▶ **Prompt**: Look through the material below and copy exactly the lines from the line with "The width and height of the screenshot is (408, 464)." to the line with "Given: Click the cloud save status icon", those two lines included.

▶ **Records shown**:
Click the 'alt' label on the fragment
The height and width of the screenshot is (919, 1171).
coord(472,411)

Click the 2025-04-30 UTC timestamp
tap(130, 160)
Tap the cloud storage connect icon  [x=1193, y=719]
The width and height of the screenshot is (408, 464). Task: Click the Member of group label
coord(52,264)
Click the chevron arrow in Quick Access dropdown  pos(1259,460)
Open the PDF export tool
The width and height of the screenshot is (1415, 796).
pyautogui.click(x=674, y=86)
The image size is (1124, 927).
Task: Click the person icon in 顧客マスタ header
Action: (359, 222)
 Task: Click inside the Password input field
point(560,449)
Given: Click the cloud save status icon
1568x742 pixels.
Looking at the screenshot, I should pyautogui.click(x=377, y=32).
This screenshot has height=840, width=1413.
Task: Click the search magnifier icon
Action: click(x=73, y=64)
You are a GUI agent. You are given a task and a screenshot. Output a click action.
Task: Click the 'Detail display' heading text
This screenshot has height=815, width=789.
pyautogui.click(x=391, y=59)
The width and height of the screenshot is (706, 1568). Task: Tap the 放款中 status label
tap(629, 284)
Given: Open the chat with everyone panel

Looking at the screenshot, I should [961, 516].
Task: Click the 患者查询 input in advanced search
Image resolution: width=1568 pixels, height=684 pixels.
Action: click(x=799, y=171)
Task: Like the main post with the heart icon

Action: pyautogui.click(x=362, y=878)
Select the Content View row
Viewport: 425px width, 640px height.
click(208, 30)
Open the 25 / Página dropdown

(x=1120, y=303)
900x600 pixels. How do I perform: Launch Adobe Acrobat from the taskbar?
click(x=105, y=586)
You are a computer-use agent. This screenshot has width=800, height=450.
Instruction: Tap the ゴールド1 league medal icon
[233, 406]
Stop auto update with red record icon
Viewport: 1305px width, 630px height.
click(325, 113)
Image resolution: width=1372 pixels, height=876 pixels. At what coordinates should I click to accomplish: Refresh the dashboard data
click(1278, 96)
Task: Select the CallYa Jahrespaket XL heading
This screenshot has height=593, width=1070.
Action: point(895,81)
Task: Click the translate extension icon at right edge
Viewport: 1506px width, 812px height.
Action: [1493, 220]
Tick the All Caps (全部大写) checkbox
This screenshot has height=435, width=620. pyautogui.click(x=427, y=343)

▶ **Exercise solution**:
The width and height of the screenshot is (408, 464). Task: Click the Member of group label
coord(52,264)
Click the chevron arrow in Quick Access dropdown  pos(1259,460)
Open the PDF export tool
The width and height of the screenshot is (1415, 796).
pyautogui.click(x=674, y=86)
The image size is (1124, 927).
Task: Click the person icon in 顧客マスタ header
Action: (359, 222)
 Task: Click inside the Password input field
point(560,449)
Given: Click the cloud save status icon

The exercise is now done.